In July 2001, Jeanne Pratt received the inaugural Victoria Day Award for the Arts. In thanking the Victoria Day Council for the honour, she announced a new award for the best new original work of musical theatre in Australia. Jeanne named it The Pratt Prize for Musical Theatre. Administered by The Production Company and supported through The Pratt Foundation, The Pratt Prize as it became known was invited submissions from across the country in the period 2002 to 2009. The Prize encouraged the creation of new Australian musicals that had the potential to attract a widespread audience. The Pratt Prize comprised two parts:
- A cash prize of $50,000 to be awarded to the entry that, in the opinion of the judges, had the best original work of music theatre by an Australian citizen(s) or resident(s).
- The winning entry, by arrangement between the composer, writer and The Production Company (Aust.) Ltd to receive a workshop performance at a mutually agreed time to the value of $30,000.
Awards were made in 2002, 2004, 2006 and 2008.
The judges and consultants advising on the Award were Jeanne Pratt AC, musical director Peter Casey, composer and former Director of both the Melbourne Festival and Edinburgh Festival Jonathan Mills, Director Roger Hodgman, actor, writer and director Malcolm Robertson, The Age’s senior writer and arts editor Michael Shmith, TPC Directors John Hay-Mackenzie and Rachel D Taylor, and Artistic Director Ken Mackenzie-Forbes.

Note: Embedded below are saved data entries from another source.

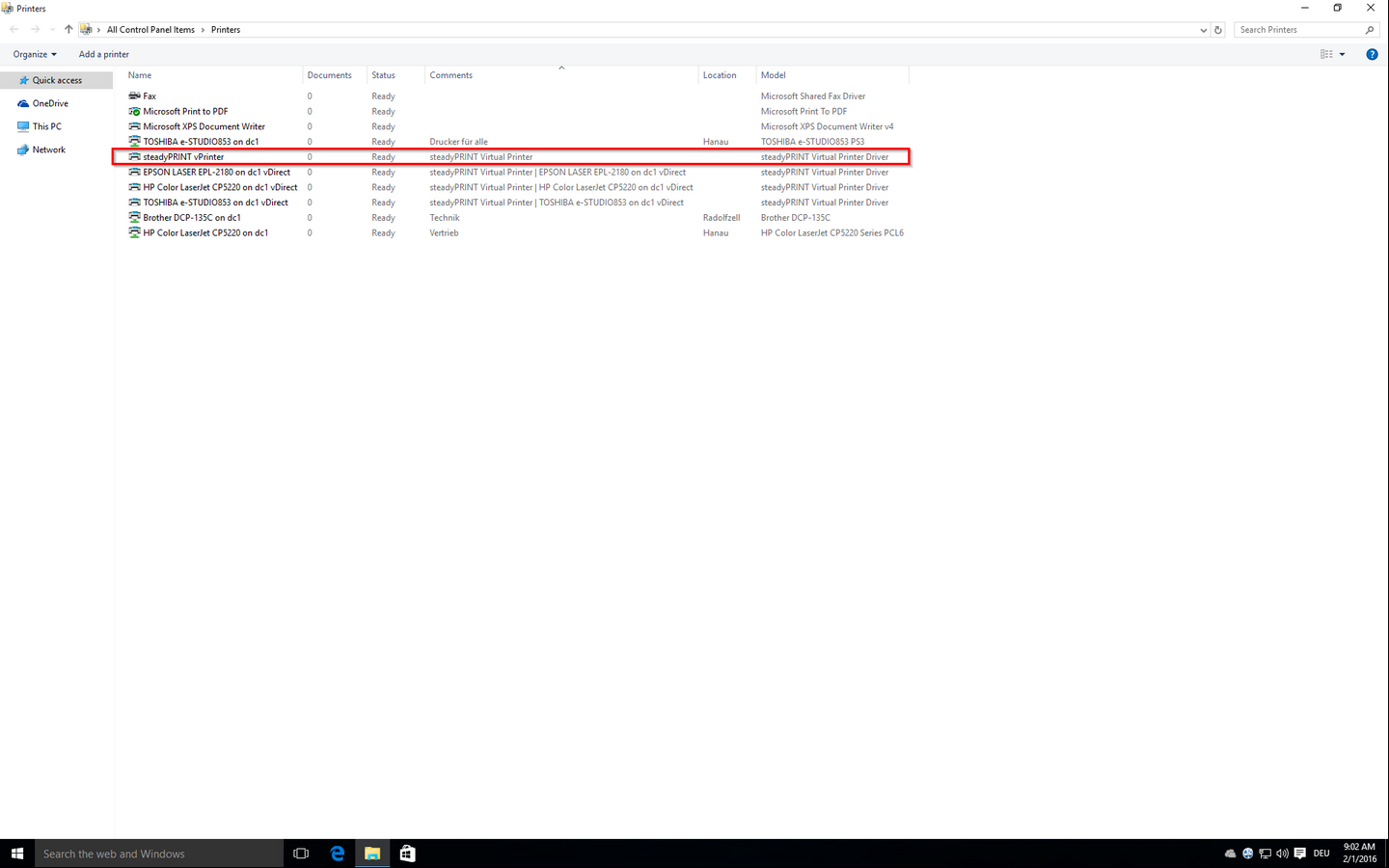Click the Search Printers input field
This screenshot has height=868, width=1389.
click(x=1297, y=30)
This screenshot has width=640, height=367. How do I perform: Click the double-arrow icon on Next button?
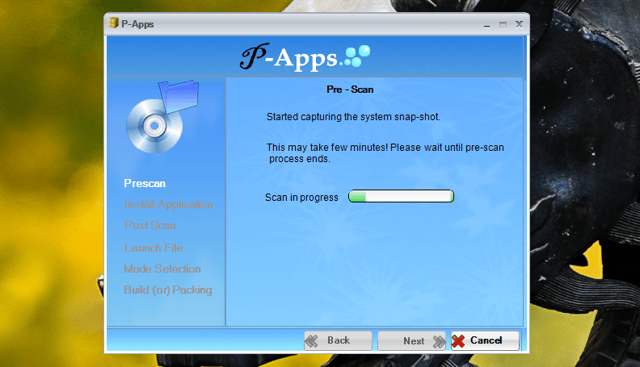coord(439,341)
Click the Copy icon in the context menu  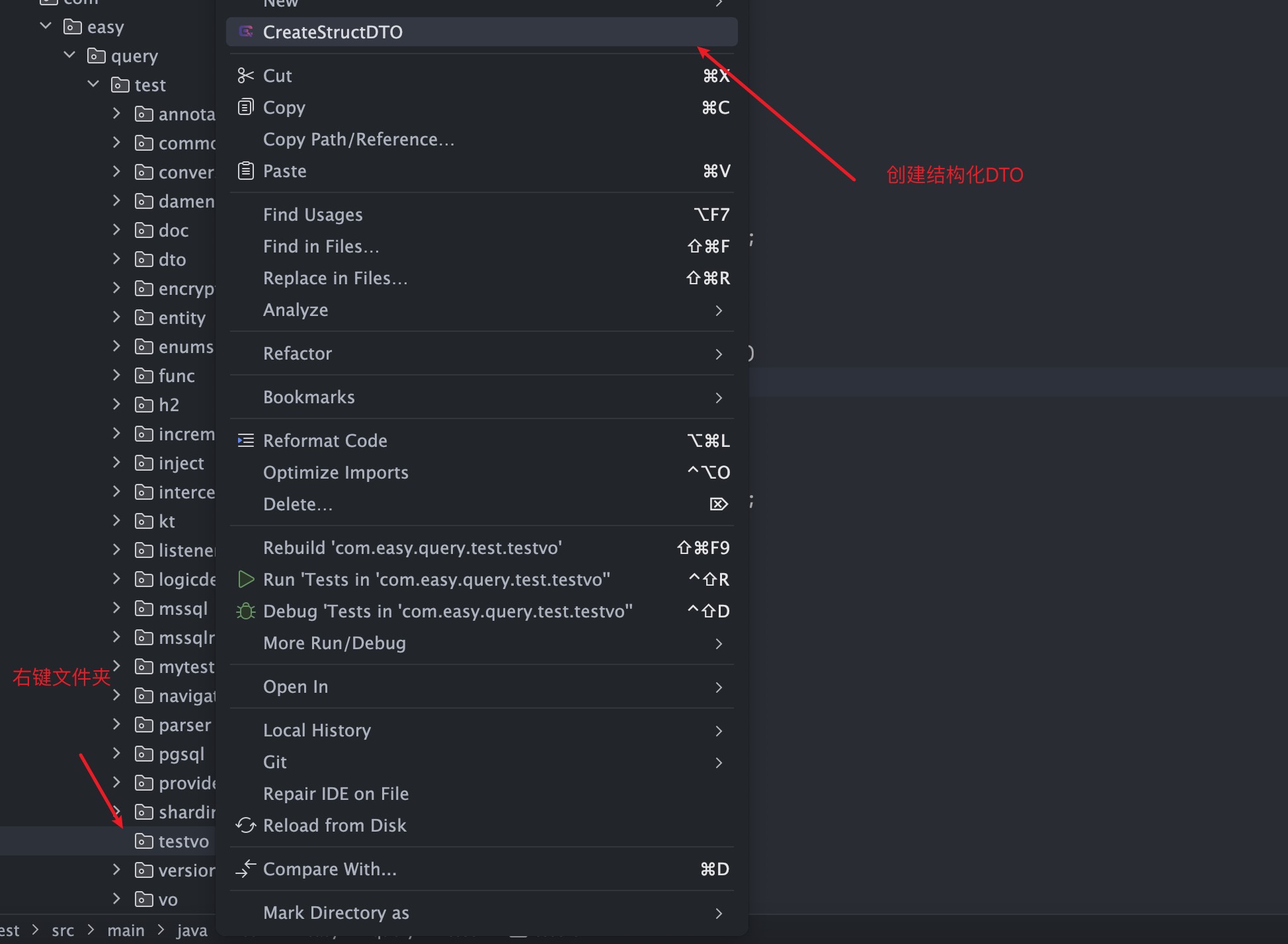(x=246, y=107)
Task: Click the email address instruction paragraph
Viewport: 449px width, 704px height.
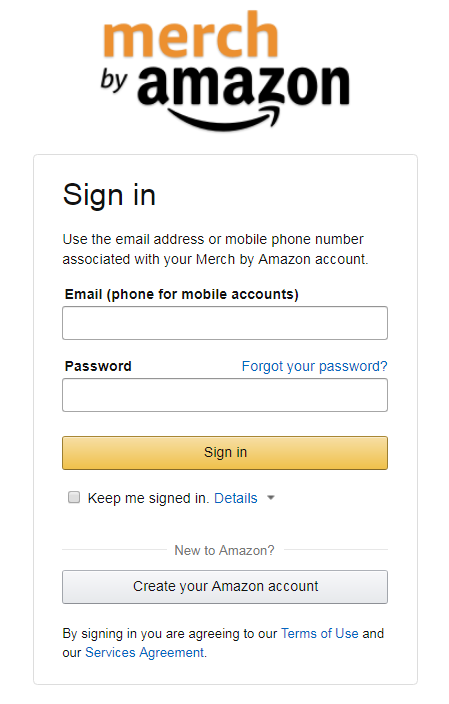Action: point(216,249)
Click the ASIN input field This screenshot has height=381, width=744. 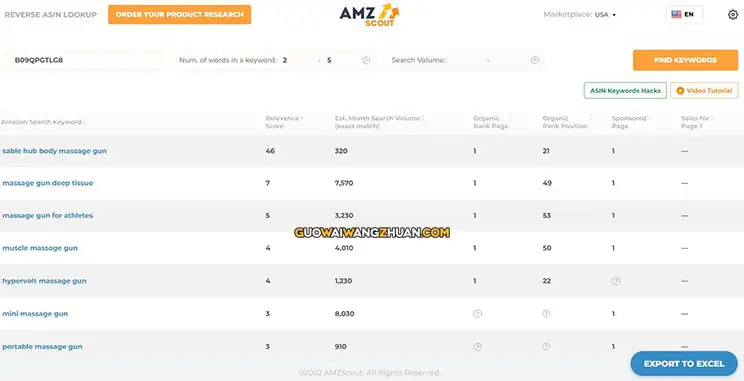coord(83,60)
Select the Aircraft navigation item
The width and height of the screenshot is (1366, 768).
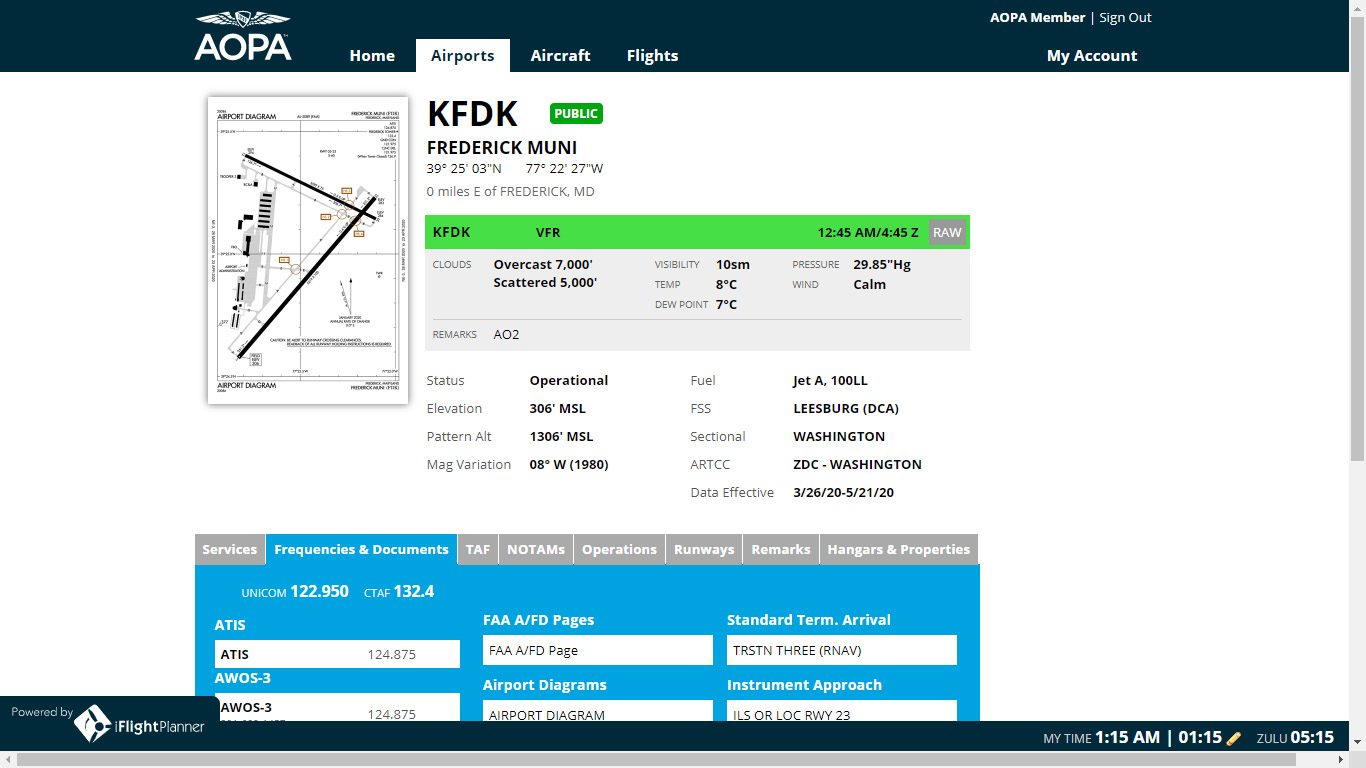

In 2002, there were 144 entries for the inaugural Award, and six finalists were chosen. This first Pratt Prize was awarded to Gary Young (Book and Lyrics) and Paul Keelan (Music) for their new musical, Sideshow Alley. The following year The Production Company produced the workshop of Sideshow Alley staging it at Chapel Off Chapel in Melbourne. Gale Edwards directed the workshop production and the musical director was the composer, Paul Keelan.
GAVIN D. ANDREW, VIVIEN DAVIES, JONATHAN DENSEM, MELISSA LANGTON,
DARREN NATALE, PETER NICHOLLS, JACKIE REES and ANNA-LEE ROBERTSON
Sideshow Alley was given a further season in a new production at the Queensland Performing Arts Centre in April 2007. For this Brisbane season the Director was Gary Young, Musical Director was Paul Keelan and the Choreographer was Andrew Hallsworth.
In 2004, The Pratt Prize was awarded to the then 25 year old Matthew Robinson for his musical, Metro Street. Matthew wrote the music, lyrics and book for Metro Street. On 12 June 2005, The Production Company premiered a short season of workshop performances in Melbourne’s Chapel Off Chapel.
Metro Street was given several subsequent performances including a new production at the State Theatre Company of South Australia in April 2009.
In 2006, the judges of the Award reviewed the form of the Award and the works being submitted for the Award. The judges decided that in place of a single award it would offer new commissions to young Australian composers and writers. Anthony Crowley, Dean Bryant and Mathew Frank were the recipients of these commissions. These commissions had a total value of $40,000. Upon completion of the commissions, each would be considered for a workshop production.
The works commissioned were Carnival Joe by Anthony Crowley and Puberty Blues by Mathew Frank and Dean Bryant.
In 2008, The Pratt Prize for Music Theatre again took the form of a commissioning program. Forty submissions were received and seven were short listed for further consideration. Of these seven, two commissions were offered. These commissions were made to Gary Young and Paul Keelan for their new musical, Bim Bom and to Anthony Crowley for a new musical, Carnival Joe.
There were no further commissions beyond 2009.